» **GIVEN TEXT**
A UVM grad is bringing the COVID vaccine to remote communities in her native Alaska

Vermont News

BURLINGTON, Vt. (WFFF) – A former UVM student is working on the frontlines of the coronavirus in Alaska, sometimes traveling by seaplane to reach those in far away places with the vaccine.

Claire Geldof is a registered nurse in the state, helping communities that don’t have a health center.

“We’ve had to put down our prevention and health care promotion tools and really work with communities to devise a plan to get vaccines out in an efficient and quickest way possible,” Geldof said.

A native of Juneau, Geldof took a road trip with her father and older sister and visited Vermont. She knew then that she wanted to attend UVM. “It was in my heart that I wanted to be in Vermont,” she said. ““I would not be doing what I’m doing today without the University of Vermont.”

Geldof is an itinerate nurse in Alaska, rarely staying in one place for long. Since the vaccine became available, she’s been flying to remote places to administer the shots. She has been on eight of these trips and, on Wednesday, she hosted a drive-thru clinic pod in Cordova, Alaska.

“My work today, we will be vaccinating residents for their second round of Moderna,” she said.  

Claire says her life was shaped by a trip she took her senior year in 2011 with her former professor, Dr. Hendricka “Rycki” Maltby. Maltby created study abroad programs in Bangladesh, Belize, and the Netherlands.

“What we were doing was looking for opportunities for students to go abroad because what we wanted for them to do was to see more than their own backyard,” Maltby said.

She told her students: “What you’re going to do is you’re going there to learn from them. And that’s what we discovered, too — that not only do they learn about the culture that they’ve gone to, but they also learn about themselves as Americans,” said Maltby.

Geldof said it was a trip to Bangladesh that set her on her career path.

“Working outside of hospitals really interested me,” she said. “Doing those rotations kind of helped understand that there’s opportunity out there to do others things outside of a hospital.”

After the pandemic, Geldof said she will return to providing prevention and health promotion to underserved communities.

» **INFORMATION SUPPLIED**
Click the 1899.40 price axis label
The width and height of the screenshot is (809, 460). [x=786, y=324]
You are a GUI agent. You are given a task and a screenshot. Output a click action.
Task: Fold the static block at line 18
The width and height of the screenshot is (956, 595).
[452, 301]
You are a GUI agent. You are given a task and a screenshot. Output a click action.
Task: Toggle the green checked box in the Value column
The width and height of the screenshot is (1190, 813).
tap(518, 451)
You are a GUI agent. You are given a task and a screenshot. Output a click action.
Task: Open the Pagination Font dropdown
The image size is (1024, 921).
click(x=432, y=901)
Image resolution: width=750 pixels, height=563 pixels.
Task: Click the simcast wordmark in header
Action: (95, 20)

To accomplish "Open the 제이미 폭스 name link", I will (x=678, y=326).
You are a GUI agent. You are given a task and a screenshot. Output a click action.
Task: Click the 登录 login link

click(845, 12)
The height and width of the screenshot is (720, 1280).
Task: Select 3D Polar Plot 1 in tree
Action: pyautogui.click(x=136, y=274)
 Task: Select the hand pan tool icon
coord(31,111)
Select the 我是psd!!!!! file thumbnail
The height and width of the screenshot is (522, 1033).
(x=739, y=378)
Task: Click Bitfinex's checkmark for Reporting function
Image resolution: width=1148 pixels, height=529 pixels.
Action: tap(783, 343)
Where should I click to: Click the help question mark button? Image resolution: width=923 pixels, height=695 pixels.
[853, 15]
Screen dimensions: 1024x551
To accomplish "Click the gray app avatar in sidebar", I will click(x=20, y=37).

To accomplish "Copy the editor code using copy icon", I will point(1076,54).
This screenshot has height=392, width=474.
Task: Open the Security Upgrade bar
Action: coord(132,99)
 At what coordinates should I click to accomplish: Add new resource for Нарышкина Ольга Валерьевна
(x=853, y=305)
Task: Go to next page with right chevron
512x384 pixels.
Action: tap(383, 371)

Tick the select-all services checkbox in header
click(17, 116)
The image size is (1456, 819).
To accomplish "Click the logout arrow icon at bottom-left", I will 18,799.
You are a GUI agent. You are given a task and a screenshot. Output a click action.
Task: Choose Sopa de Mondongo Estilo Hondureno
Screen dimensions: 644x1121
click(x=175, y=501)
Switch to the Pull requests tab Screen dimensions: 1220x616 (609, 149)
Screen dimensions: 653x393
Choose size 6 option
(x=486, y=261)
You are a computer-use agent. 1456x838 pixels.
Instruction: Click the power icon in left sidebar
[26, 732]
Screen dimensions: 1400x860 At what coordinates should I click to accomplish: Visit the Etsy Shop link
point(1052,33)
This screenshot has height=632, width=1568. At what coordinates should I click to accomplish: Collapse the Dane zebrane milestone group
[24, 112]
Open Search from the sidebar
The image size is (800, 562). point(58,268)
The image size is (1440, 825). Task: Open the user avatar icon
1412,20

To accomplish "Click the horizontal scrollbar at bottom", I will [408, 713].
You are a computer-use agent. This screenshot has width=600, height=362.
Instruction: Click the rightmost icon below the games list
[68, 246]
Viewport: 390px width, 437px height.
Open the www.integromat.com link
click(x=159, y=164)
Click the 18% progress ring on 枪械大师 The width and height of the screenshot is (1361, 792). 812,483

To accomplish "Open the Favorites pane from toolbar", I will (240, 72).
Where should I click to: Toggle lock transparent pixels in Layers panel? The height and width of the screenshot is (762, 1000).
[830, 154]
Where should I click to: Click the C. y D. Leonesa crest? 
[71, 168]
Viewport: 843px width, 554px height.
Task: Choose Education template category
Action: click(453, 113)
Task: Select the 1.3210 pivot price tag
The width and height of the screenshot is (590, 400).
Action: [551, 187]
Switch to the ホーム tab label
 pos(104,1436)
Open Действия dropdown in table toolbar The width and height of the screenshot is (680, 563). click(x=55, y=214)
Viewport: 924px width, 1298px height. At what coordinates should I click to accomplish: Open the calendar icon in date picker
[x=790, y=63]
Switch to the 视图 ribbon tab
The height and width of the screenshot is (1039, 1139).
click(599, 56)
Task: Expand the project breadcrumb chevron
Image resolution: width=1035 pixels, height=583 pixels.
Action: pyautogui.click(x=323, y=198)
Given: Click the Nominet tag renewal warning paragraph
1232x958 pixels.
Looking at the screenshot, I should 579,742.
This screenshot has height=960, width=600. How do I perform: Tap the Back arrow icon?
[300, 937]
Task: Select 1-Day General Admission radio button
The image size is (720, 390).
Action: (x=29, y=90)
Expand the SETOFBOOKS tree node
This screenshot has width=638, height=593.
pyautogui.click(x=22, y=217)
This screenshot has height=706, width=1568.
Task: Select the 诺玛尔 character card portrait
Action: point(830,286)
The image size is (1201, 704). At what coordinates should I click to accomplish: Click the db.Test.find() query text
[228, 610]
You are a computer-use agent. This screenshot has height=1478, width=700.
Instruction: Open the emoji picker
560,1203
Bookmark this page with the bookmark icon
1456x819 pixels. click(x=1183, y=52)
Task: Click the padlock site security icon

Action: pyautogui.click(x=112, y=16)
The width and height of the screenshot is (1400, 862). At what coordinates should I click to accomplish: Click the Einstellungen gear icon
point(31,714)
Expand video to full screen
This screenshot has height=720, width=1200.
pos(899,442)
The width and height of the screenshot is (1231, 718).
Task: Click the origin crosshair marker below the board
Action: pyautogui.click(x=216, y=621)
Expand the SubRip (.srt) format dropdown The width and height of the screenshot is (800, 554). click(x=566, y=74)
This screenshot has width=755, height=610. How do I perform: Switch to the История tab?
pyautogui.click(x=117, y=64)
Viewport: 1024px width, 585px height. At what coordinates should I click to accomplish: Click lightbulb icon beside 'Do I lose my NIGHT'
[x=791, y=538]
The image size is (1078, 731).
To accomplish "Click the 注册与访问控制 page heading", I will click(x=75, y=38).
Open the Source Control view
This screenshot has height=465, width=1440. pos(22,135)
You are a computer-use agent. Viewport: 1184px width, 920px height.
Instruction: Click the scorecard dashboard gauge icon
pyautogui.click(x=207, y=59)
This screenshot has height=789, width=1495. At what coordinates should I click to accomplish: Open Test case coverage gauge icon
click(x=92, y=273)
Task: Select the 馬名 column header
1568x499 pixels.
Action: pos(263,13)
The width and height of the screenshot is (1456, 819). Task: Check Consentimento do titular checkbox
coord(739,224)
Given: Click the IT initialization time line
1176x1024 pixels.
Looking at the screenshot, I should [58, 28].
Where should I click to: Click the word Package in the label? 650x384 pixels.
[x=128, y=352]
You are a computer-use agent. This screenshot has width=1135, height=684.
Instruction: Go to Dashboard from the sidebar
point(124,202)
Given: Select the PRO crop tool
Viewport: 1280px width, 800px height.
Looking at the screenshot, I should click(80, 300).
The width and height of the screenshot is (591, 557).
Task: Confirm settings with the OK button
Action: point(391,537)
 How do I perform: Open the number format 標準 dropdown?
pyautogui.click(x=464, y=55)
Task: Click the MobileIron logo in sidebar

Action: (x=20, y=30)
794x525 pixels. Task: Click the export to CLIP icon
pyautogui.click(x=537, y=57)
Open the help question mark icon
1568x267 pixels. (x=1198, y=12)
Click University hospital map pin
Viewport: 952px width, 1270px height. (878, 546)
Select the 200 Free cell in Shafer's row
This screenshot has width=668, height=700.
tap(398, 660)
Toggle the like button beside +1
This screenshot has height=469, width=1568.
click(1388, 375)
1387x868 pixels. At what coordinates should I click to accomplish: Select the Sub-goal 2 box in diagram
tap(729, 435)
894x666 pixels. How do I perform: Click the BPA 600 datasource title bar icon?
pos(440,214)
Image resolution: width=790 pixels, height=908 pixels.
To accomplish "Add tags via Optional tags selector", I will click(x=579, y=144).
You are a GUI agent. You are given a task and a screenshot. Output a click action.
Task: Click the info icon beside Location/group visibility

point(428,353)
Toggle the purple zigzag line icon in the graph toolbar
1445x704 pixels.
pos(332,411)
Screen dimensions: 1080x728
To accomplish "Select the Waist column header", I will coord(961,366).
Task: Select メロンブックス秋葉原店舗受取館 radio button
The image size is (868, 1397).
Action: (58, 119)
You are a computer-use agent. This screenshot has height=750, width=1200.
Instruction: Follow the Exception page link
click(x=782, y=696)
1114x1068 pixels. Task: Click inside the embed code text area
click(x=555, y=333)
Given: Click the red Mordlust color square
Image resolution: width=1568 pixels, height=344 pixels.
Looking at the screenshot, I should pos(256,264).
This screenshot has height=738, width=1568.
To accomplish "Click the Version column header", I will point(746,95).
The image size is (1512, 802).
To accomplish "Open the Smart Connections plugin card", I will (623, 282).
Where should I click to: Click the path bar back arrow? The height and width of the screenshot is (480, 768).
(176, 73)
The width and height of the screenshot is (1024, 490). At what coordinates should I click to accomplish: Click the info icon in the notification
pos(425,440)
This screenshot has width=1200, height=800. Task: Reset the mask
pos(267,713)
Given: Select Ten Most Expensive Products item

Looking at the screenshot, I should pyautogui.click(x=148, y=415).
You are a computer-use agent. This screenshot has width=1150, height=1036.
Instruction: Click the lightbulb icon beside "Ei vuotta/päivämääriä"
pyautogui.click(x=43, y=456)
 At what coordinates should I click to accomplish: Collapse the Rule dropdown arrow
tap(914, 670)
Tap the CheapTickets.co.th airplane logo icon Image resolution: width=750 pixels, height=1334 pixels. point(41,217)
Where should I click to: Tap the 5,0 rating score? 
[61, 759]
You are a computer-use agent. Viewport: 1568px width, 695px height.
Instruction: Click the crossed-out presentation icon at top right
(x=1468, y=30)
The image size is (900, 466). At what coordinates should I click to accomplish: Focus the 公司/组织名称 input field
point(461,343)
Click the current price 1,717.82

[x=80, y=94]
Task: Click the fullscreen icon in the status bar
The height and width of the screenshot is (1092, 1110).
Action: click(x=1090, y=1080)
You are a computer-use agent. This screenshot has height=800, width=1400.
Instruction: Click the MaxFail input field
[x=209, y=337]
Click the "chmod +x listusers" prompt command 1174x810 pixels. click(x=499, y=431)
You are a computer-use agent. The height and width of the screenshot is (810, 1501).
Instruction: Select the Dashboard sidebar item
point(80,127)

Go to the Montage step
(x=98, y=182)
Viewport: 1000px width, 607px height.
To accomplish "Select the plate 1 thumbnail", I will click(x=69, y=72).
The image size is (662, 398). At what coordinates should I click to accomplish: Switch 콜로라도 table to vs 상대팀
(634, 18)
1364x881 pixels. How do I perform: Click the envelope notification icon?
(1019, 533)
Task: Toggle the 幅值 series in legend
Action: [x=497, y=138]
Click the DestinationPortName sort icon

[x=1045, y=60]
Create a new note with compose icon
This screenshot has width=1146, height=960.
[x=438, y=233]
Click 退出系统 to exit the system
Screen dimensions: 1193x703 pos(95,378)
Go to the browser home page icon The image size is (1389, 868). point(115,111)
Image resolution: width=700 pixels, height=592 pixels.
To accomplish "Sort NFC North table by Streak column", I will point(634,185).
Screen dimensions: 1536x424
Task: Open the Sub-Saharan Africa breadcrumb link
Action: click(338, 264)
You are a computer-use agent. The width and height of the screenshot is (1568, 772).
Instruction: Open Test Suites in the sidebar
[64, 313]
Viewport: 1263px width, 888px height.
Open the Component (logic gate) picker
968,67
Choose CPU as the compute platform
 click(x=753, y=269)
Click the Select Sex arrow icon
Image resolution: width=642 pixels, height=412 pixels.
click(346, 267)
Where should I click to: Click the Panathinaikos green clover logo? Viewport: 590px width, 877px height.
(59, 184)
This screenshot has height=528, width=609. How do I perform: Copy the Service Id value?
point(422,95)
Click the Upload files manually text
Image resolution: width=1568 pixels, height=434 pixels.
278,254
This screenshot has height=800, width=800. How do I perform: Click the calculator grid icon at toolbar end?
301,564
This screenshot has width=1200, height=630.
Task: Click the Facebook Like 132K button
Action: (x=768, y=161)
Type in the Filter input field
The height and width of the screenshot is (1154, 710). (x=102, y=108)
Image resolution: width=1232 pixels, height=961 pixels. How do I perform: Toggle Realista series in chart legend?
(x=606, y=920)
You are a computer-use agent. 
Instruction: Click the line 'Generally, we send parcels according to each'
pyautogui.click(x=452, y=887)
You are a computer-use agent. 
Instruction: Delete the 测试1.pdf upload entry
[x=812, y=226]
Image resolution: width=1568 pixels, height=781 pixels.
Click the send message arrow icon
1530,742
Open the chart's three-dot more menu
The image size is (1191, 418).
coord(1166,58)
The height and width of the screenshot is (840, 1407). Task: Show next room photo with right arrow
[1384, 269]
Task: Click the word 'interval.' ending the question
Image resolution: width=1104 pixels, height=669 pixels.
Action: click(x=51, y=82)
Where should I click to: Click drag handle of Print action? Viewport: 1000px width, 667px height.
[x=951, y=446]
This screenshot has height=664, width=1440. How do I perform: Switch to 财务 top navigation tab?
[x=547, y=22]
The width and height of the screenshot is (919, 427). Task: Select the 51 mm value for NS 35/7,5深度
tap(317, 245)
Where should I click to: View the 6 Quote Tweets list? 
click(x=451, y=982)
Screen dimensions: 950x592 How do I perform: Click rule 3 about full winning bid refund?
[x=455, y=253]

» **WORK ORDER**
Rewrite the article about the Alaska nurse from "Vermont News" to "a health center.", putting "bush plane" in place of "seaplane".

» **RESULT BELOW**
Vermont News

BURLINGTON, Vt. (WFFF) – A former UVM student is working on the frontlines of the coronavirus in Alaska, sometimes traveling by bush plane to reach those in far away places with the vaccine.

Claire Geldof is a registered nurse in the state, helping communities that don’t have a health center.